As for the "2 Latin Squares" property, which both dyitto and HATMAN guessed, I will explain how it gets to appear in the solution using my correct rule.
First, I have to stress that the correct mathematical term for this is "Euler Square". Please google it if you have never heard of it before.
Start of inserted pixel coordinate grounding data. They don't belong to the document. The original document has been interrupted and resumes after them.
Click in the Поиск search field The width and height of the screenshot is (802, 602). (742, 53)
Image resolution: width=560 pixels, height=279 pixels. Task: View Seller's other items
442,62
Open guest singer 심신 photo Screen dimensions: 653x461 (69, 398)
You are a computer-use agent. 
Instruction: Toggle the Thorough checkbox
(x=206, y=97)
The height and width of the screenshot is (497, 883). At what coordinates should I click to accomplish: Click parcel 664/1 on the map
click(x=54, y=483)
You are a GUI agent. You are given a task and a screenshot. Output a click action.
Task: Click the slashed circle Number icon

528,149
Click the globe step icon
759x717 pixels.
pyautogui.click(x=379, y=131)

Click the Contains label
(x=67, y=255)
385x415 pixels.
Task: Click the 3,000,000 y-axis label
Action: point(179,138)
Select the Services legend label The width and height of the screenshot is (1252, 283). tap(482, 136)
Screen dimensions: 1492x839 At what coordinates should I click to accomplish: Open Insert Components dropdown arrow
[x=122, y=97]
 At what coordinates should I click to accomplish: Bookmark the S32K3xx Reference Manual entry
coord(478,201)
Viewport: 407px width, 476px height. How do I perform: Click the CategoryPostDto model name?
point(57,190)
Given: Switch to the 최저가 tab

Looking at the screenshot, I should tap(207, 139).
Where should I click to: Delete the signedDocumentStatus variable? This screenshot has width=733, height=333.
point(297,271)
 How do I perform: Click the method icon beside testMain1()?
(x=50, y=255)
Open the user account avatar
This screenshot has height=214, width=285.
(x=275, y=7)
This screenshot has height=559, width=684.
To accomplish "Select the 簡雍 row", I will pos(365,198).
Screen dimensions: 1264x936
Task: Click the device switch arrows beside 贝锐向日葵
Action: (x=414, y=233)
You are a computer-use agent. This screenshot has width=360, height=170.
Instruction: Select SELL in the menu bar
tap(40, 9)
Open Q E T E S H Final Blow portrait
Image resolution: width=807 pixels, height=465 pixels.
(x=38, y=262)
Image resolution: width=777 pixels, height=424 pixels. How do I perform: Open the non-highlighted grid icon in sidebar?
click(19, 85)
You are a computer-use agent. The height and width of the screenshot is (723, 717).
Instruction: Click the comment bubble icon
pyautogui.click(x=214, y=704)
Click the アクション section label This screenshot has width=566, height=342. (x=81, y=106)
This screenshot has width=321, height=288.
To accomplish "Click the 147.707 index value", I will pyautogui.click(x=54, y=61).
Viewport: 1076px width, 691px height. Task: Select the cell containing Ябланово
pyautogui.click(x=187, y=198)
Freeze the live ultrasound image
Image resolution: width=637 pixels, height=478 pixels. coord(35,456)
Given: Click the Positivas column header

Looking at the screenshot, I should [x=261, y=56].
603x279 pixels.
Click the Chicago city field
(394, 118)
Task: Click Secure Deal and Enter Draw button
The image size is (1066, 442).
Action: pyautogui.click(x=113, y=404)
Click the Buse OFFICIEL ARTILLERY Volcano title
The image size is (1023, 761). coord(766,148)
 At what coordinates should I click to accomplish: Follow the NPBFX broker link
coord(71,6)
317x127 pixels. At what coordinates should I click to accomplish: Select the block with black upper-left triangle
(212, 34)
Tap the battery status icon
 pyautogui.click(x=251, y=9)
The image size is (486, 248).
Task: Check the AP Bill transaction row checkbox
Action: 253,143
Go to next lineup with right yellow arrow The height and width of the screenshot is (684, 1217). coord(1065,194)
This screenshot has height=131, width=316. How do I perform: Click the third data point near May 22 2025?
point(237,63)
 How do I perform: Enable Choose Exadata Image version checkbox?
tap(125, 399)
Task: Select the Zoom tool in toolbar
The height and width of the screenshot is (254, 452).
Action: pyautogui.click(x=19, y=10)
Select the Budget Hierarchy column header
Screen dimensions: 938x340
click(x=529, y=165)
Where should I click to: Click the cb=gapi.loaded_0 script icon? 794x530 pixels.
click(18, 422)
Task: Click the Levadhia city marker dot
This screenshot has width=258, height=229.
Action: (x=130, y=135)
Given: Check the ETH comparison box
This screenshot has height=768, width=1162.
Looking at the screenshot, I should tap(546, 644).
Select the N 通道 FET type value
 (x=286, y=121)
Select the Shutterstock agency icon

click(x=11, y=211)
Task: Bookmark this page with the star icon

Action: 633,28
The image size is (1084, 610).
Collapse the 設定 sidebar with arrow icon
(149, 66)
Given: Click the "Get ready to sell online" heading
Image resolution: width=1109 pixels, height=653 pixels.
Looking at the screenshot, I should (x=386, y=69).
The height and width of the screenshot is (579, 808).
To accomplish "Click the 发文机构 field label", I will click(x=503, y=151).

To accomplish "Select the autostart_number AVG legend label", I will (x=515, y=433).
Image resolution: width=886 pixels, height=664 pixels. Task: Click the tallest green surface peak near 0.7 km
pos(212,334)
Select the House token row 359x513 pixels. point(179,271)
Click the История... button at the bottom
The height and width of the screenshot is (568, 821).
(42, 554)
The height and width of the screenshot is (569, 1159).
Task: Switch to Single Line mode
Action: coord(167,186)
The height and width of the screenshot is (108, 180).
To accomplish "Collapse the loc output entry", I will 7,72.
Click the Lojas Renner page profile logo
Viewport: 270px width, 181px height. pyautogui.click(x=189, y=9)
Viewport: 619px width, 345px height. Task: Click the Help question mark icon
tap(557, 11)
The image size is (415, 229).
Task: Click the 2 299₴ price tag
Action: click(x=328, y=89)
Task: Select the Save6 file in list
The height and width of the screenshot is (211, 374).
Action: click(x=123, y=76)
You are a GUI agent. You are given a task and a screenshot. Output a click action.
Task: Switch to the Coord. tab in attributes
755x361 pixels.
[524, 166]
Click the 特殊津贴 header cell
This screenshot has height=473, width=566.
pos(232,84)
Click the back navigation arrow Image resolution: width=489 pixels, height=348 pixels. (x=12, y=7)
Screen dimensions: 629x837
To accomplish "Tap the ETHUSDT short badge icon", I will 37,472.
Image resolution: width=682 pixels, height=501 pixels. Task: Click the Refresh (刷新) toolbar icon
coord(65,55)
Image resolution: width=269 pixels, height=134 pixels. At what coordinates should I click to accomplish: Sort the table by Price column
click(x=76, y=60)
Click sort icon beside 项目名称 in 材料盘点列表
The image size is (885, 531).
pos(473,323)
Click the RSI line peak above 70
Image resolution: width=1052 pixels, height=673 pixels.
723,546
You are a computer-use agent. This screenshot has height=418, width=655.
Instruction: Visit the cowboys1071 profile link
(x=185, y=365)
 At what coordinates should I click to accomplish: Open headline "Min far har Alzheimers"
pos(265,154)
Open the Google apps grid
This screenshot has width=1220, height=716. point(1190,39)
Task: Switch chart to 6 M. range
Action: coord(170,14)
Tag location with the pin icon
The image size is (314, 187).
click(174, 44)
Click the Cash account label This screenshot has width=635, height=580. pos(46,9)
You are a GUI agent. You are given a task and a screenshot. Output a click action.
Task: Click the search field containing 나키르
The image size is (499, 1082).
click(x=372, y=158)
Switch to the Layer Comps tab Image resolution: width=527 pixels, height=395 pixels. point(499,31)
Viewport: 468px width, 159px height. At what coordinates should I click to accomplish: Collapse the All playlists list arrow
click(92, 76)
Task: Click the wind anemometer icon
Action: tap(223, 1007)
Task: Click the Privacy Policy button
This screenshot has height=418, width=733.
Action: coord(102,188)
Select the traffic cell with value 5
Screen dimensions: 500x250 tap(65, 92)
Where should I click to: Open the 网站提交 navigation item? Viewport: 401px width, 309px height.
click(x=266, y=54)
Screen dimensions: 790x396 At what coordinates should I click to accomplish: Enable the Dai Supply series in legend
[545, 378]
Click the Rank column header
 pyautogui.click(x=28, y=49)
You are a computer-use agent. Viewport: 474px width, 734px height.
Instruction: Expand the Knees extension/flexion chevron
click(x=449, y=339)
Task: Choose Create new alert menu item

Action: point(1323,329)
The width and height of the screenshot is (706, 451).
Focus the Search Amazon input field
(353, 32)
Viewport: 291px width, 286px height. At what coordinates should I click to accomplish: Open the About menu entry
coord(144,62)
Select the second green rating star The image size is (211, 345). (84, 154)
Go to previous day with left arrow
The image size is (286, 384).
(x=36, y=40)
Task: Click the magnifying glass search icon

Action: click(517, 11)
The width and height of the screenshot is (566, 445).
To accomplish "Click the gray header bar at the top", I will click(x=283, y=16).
Now let's use the following notation for the symbols:
1=1-sq
2=2-sq
3=3x3-sq
N=no-X
S=small-X
L=large-X
So the original puzzle can be shown this way:
Code:
.. .. .. | .. .. .. | .. .. ..
.. .. .. | .. 1S 2L | .. .. ..
.. .. .. | .. 2N 3S | .. .. ..
---------+----------+---------
.. 1S 2L | .. .. .. | .. .. ..
.. 2N 3S | .. .. .. | 1S 2L ..
.. .. .. | .. .. .. | 2N 3S ..
---------+----------+---------
.. .. .. | 1S 2L .. | .. .. ..
.. .. .. | 2N 3S .. | .. .. ..
.. .. .. | .. .. .. | .. .. ..
Now, without loss of generality, assume a 3x3 nonet (say N5) has 2S in the central cell (R5C5):
Code:
.. .. ..
.. 2S ..
.. .. ..
Using the "non-connective" rule, R46C5+R5C46={1N,1L,3N,3L}. Without loss of generality, assume R4C5=1N:
Code:
.. 1N ..
.. 2S ..
.. .. ..
Now look at R5C46. They must not be 3L, or it will force one of R4C46 to be 2S, same as R5C5.
--> Hidden single: R6C5=3L
Code:
.. 1N ..
.. 2S ..
.. 3L ..
Now R5C46={1L,3N}. Without loss of generality, assume R5C4=1L:
Code:
.. 1N ..
1L 2S 3N
.. 3L ..
Using the "non-connective" rule, the 4 other cells can be easily solved now:
Code:
3S 1N 2L
1L 2S 3N
2N 3L 1S
As you can see, the nonet automatically becomes an "Euler Square".